----- Available data -----
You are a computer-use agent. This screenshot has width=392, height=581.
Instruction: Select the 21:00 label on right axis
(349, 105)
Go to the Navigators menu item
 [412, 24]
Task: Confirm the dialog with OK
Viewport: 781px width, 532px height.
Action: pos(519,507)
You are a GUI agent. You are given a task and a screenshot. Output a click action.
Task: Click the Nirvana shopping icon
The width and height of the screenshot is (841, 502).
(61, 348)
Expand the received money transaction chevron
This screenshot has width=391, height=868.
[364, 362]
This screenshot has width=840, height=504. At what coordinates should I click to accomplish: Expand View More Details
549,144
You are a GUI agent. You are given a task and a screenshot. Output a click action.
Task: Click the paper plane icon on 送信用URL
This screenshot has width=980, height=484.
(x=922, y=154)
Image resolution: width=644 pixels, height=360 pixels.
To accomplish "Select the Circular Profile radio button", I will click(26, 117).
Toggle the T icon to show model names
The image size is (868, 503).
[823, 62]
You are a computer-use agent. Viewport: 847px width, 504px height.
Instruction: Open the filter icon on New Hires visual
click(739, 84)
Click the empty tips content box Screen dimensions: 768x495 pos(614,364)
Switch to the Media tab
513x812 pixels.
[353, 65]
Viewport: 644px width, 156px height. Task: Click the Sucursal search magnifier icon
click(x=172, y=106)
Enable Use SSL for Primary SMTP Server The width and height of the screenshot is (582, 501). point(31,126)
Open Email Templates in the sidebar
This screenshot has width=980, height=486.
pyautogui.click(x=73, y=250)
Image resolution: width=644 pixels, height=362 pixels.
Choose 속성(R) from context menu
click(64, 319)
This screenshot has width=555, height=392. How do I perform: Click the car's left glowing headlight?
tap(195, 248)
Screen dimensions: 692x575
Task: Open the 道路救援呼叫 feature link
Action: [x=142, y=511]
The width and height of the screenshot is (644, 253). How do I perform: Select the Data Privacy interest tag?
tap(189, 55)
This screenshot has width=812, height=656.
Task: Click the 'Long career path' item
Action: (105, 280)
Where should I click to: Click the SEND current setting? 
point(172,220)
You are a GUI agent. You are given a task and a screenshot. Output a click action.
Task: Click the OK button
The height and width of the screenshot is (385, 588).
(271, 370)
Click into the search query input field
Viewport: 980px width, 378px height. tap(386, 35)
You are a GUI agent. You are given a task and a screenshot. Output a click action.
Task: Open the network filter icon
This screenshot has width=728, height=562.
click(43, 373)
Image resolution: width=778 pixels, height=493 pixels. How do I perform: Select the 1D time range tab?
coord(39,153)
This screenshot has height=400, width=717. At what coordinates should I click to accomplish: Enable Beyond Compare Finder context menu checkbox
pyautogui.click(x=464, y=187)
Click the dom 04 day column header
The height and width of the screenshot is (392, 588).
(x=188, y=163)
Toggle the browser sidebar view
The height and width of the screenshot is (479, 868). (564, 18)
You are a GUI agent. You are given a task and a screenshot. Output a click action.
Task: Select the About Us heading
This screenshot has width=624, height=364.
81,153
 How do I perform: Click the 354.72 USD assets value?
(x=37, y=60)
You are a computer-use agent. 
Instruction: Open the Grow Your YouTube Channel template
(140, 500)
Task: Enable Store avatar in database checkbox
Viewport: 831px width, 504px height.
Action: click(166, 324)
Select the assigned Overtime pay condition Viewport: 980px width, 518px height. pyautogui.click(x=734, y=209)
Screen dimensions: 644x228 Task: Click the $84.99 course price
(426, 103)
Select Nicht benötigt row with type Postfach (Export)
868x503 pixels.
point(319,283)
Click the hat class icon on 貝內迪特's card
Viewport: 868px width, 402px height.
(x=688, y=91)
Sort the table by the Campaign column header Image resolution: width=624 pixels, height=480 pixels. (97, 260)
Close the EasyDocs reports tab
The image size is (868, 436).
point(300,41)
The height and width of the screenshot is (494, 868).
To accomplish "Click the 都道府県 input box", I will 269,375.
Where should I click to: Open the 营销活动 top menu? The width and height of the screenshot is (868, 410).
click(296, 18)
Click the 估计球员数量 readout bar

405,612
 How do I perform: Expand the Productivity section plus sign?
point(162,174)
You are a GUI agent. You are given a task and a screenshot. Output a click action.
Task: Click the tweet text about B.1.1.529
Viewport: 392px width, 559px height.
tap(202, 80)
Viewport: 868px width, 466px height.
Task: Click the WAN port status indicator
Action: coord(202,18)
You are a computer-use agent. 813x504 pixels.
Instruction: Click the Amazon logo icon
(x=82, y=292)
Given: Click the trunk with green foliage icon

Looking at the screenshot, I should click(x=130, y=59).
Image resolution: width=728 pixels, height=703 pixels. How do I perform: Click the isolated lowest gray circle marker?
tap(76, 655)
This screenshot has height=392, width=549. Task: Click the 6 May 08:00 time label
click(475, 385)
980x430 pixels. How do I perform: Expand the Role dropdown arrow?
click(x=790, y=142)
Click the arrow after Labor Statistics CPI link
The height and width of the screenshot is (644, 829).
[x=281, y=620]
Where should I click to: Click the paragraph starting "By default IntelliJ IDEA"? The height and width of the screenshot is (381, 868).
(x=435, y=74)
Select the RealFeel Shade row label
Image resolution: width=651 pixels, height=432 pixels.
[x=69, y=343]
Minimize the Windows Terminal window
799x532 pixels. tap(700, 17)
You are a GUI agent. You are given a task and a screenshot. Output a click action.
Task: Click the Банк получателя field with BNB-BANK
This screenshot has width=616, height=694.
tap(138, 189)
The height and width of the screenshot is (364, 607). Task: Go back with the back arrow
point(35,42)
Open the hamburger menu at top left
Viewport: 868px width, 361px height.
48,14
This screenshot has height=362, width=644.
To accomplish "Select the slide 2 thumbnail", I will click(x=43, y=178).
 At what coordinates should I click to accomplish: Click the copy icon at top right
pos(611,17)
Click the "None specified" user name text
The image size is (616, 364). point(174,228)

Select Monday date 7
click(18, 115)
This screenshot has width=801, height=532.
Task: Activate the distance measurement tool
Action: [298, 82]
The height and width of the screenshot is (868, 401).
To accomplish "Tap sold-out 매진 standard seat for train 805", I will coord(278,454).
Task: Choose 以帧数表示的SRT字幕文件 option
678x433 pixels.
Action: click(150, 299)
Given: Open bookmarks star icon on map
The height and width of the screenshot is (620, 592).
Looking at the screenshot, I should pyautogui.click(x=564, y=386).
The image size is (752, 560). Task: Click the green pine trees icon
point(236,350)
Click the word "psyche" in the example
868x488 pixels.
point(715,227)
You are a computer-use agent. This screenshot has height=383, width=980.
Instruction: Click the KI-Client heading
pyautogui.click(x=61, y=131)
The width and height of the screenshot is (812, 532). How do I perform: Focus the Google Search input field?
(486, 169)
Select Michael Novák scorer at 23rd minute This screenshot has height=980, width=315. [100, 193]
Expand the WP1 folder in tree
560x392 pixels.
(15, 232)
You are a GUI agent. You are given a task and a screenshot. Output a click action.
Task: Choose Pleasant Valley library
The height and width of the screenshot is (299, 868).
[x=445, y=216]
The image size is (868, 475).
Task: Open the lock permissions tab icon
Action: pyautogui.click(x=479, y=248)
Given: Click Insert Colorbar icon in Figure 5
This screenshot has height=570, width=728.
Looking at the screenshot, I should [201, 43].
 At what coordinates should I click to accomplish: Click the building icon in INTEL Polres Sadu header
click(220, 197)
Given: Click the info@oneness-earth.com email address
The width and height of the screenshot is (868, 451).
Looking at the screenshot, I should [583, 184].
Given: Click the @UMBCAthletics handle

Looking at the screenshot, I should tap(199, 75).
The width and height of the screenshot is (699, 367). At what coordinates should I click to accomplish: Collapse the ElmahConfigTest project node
-----
- [What the exercise asks]
Show every line of the material that includes the string "will".

- [Written reply]
To accomplish "Select the Circular Profile radio button", I will click(26, 117).
To accomplish "Click the 都道府県 input box", I will 269,375.
To accomplish "Select the slide 2 thumbnail", I will click(x=43, y=178).
To accomplish "Tap sold-out 매진 standard seat for train 805", I will coord(278,454).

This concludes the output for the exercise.